Counting the expected number of strings with a given contiguous substring.

904 Views Asked by At

Question:

Let a random bit string $x$ of length $n$ be given.

What is the expected number of bit strings $w$ of length $2n$ that contain $x$ as a contiguous substring?

What I know:

For any bit string $x$ of length $n$, the total number of length $2n$ bit strings $w$ that contain $x$ as a contiguous substring is between $2^n$ and $(n+1) \cdot 2^n$. The exact number may depend on the string $x$ that you pick.

To the point:

Is the expected number $\Theta(2^n)$, or $\Theta(n \cdot 2^n)$, or something in between?

1

There are 1 best solutions below

5
On BEST ANSWER

The expected number is $\Theta(n\, 2^n)$. The OP observes that this is an upper bound, so we need to show it is a lower bound.

In one sentence, the proof is: $x$ probably doesn't overlap itself, so you can only fit $O(1)$ copies of $x$ into any one $2n$-long string, so the occurrences of $x$ as substrings must be distributed over lots of $2n$-long strings.

Here are more details; I'm going to ignore some ceilings and floors for simplicity. Fix an $n$-long string $x$; let $s(x)$ denote the smallest "shift amount" $s$ such that $x$ "overlaps" with itself at a shift of $s$; that is, the $(n-s)$-prefix of $x$ agrees with the $(n-s)$-suffix of $x$. (Set $s(x)=n$ if no such shift amount exists.) Then a $2n$-long string can only contain $1+n/s(x)$ copies of $x$.

The total number of $n$-long strings $x$ with $s(x)\le k$ is at most $2^1+2^2+\cdots+2^{k}<2^{k+1}$. So the probability that $s(x)<n/2$ is $O(2^{-n/2})$. Thus, with probability at least $1-O(2^{-n/2})$, the maximum number of occurrences of $x$ in any $2n$-long string is at most $1+n/(n/2)=3$.

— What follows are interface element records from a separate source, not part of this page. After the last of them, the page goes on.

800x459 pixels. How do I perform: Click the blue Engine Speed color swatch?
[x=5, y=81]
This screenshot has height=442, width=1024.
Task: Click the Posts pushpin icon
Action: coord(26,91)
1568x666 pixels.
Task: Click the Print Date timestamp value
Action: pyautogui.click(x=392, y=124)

Finally, the total number of pairs $(w,i)$ such that $w$ is a $2n$-long string, in which $x$ occurs as a substring at position $i$, is $(n+1)2^n$. The previous paragraph shows that these occurrences of $x$ as substrings are spread out: with probability at least $1-O(2^{-n/2})$, $x$ occurs in at least $(n+1)2^n /3$ of the words $w$. Hence the expectation, taken over $x$, of the number of words $w$ containing $x$, is at least $$(1-O(2^{-n/2}))(n+1)2^n /3= \Omega(n\, 2^n)$$ as required.